Gründe für die mangelhaften oder unzureichenden Prüfungsberichte gibt es
etliche: In vielen Fällen folgen private Audits lediglich vorgefertigten
Fragebögen, sie beinhalten keine Interviews mit Arbeiterinnen und Arbeitern
außerhalb der Fabrik, wo diese frei über ihre Arbeitsbedingungen sprechen
könnten. Die Fabrikbesitzer hingegen werden oftmals im Voraus über das Datum
der geplanten Audits informiert, was ihnen ermöglicht, die Bedingungen in der
Fabrik zu steuern wenn nicht gar zu manipulieren. Immer wieder gibt es auch
Berichte über korrupte Zertifizierer.
Obwohl diese Mängel längst und hinlänglich bekannt sind, erwarten die
internationalen Marken und Händler von ihren lokalen Produzenten
entsprechende Zertifikate – denn sie ermöglichen den Firmen, sich auf dem
Markt in Europa und den USA als Unternehmen zu präsentieren, die sozial- und
menschenrechtlich verantwortungsvoll handeln.

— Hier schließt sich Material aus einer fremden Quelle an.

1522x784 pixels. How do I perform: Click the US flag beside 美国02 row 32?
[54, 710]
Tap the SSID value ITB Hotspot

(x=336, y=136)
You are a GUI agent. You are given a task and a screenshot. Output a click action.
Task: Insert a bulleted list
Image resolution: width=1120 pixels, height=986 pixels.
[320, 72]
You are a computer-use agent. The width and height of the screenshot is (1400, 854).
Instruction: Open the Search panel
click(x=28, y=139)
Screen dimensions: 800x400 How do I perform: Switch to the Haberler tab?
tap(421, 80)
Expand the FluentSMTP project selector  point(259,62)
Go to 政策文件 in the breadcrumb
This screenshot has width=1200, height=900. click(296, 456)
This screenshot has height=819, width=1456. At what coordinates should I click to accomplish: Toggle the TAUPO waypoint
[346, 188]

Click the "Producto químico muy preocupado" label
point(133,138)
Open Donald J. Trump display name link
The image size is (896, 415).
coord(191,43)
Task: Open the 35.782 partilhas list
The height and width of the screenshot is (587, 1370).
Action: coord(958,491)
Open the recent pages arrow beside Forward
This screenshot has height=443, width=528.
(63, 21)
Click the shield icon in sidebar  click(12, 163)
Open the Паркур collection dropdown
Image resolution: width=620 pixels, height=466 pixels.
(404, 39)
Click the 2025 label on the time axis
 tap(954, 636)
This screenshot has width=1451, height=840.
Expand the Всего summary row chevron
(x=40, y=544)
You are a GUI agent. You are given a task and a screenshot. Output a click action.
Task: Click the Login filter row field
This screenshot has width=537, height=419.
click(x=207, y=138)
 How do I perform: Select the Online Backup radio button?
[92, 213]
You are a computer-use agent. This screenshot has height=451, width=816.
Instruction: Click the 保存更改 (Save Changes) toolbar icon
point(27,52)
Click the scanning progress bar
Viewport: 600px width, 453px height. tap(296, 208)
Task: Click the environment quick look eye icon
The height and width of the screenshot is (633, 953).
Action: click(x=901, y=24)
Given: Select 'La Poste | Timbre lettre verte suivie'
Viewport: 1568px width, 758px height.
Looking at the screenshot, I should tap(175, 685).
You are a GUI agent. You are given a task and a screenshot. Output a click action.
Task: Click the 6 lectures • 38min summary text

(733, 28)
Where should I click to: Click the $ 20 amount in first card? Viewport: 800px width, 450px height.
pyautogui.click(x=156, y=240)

Der BSCI mit ihren mehr als 800 Mitgliederunternehmen kommt eine besondere
Verantwortung zu: Wenn eine Plattform für sich beansprucht, dass ihre
Mitgliedsunternehmen auf die Einhaltung bestimmter Standards besonderen
Wert legen und auch Prozesse sowie Zertifizierungsunternehmen empfiehlt, um
diese Standards zu erreichen, dann muss sie auch dafür sorgen, dass
Zertifizierungsunternehmen für unzureichende oder mangelhafte Berichte
rechtlich zur Verantwortung gezogen werden können. Audits, die BSCIStandards verfehlen, sollten dazu führen können, die Zusammenarbeit mit einem
Zertifizierungsunternehmen zu beenden. Wenn das BSCI Inhalte und Methoden
der Prüfberichte nicht grundlegend ändert, sollte es die Zertifizierungen, die viel
versprechen und wenig halten, gänzlich abschaffen.
Stand: Juni 2015
European Center for Constitutional and Human Rights (ECCHR) e.V.